Langkah-langkah itu salah satunya adalah pemerintah harus segera memperketat lalu lintas devisa.
"Yang perlu jadi penekanan adalah bagaimana caranya mengembalikan devisa ekspor yang masih parkir di perbankan luar negeri seperti Hongkong dan Singapura," kata Saddam dalam keterangan persnya, Jumat, 14 September 2018.
Menurut Saddam UU No. 24 Tahun 1999 Tentang Lalu Lintas Devisa dan Sistem Nilai Tukar masih sangat longgar dan tidak banyak berubah. Sistem devisa ultra-liberal ini membuat uang bebas berpindah tempat kapan pun.
Karena untuk menyempurnakan UU itu membutuhkan waktu apalagi harus melalui amandemen Parlemen. Kata Saddam, pemerintah melalui Bank Indonesia bisa mengeluarkan aturan yang memperketat tentang devisa.

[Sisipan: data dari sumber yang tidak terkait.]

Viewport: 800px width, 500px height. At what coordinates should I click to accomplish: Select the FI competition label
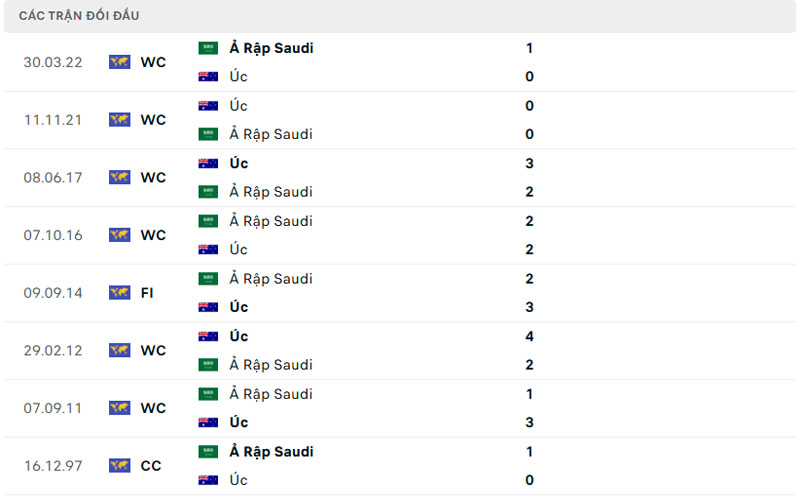(147, 293)

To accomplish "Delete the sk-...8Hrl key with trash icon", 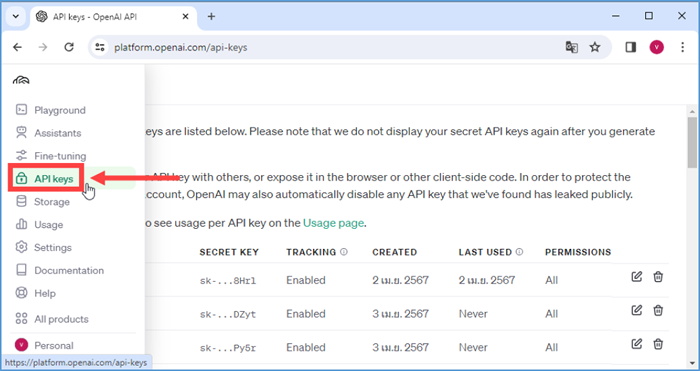I will [x=658, y=277].

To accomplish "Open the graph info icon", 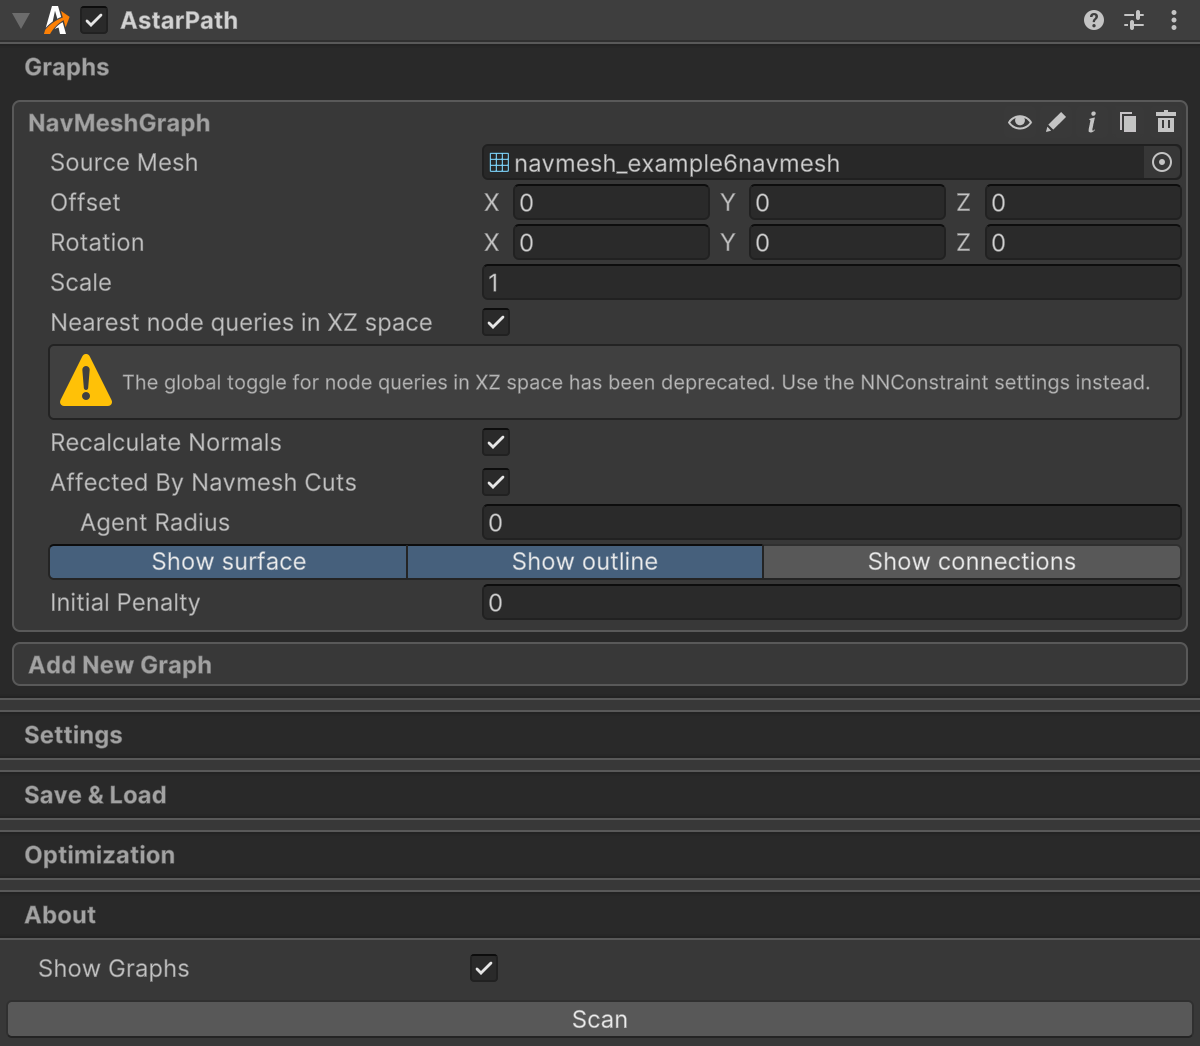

"Untuk mengatasi hal ini jika sangat mendesak pemerintah bisa juga mengeluarkan Perppu karena kondisi pelemahan rupiah akibat sistem devisa bebas telah mendarah daging," ujar Saddam.
Saddam juga menegaskan pemerintah harus sudah mulai mempertimbangkan untuk mengurangi impor terutama yang berkaitan dengan bahan baku dan barang modal.
Tidak bisa pemerintah hanya memajaki impor barang konsumsi yang porsisnya hanya 5,5 % dari total impor. Hal itu jelas tidak signifikan. Sebaiknya pengendalian impor difokuskan ke impor pangan, atau impor bahan baku proyek infrastruktur.
"Kinerja ekspor juga perlu ditingkatkan, dengan catatan hasil yang membawa devisa negara mesti ditempatkan pengusaha di bank-bank plat merah bukan di luar negeri," ujarnya.
Menurut Saddam, pelemahan rupiah diakibatkan kebijakan Bank Sentral AS The Fed yang memutuskan secara bertahap menaikkan suku bunga dalam rangka mendorong pertumbuhan dan menghindari terjadinya overheating yang dinilai tidak sehat bagi perekonomian.
Artinya pertumbuhan baik tetapi di saat sama inflasi di AS juga tinggi karena menguatnya daya beli masyarakat.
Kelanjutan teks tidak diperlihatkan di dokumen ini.